■ Passage to read
Thursday, 27 March 2008

Continuing Chapter. One

I'm sorry this is short, but I haven't been feeling too well and this was the most I could manage this time around.


Granny and Grandad settled down and opened a boarding house in Eton Square, Victoria, London. They still had good connection with America and so, many rich Americans stayed with them including, according to Aunty Sissie, the Vanderbilts.
One of their ambitions was to own a country club in Canada, and that became their next venture. Mummy’s younger sister Frederica (my Aunty Sissie) was born in Canada. She was named after her father Frederick, but Mummy always called her Sis and the name Sissie stuck, at last with our side of the family. Her husband George and all his family always called her Freddie,
When Sissie was three months old, Grandad had to go away on business, leaving Granny and their two little girls (our mum and aunty Sis) alone. The snow was very deep reaching the windowsills, and there were no other houses, nothing but trees for miles around. Two large bears came to the cabin door and started scratching to get in.

■ Supplied data
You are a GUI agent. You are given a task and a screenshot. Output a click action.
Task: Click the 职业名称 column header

---

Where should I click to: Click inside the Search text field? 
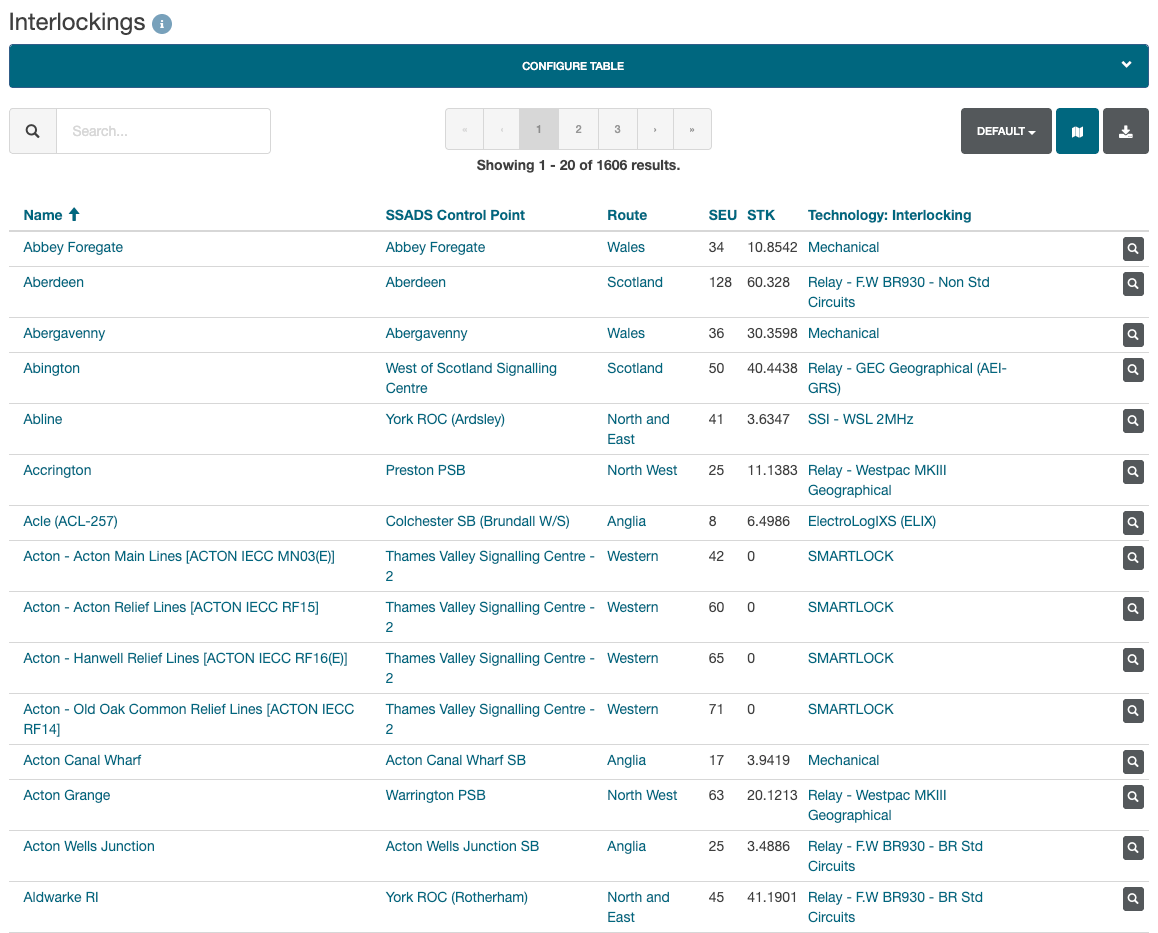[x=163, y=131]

■ What you will do
Copy out the whole family memoir excerpt above word for word, from the date line at the top through its last sentence.

■ Result for this exercise
Thursday, 27 March 2008

Continuing Chapter. One

I'm sorry this is short, but I haven't been feeling too well and this was the most I could manage this time around.


Granny and Grandad settled down and opened a boarding house in Eton Square, Victoria, London. They still had good connection with America and so, many rich Americans stayed with them including, according to Aunty Sissie, the Vanderbilts.
One of their ambitions was to own a country club in Canada, and that became their next venture. Mummy’s younger sister Frederica (my Aunty Sissie) was born in Canada. She was named after her father Frederick, but Mummy always called her Sis and the name Sissie stuck, at last with our side of the family. Her husband George and all his family always called her Freddie,
When Sissie was three months old, Grandad had to go away on business, leaving Granny and their two little girls (our mum and aunty Sis) alone. The snow was very deep reaching the windowsills, and there were no other houses, nothing but trees for miles around. Two large bears came to the cabin door and started scratching to get in.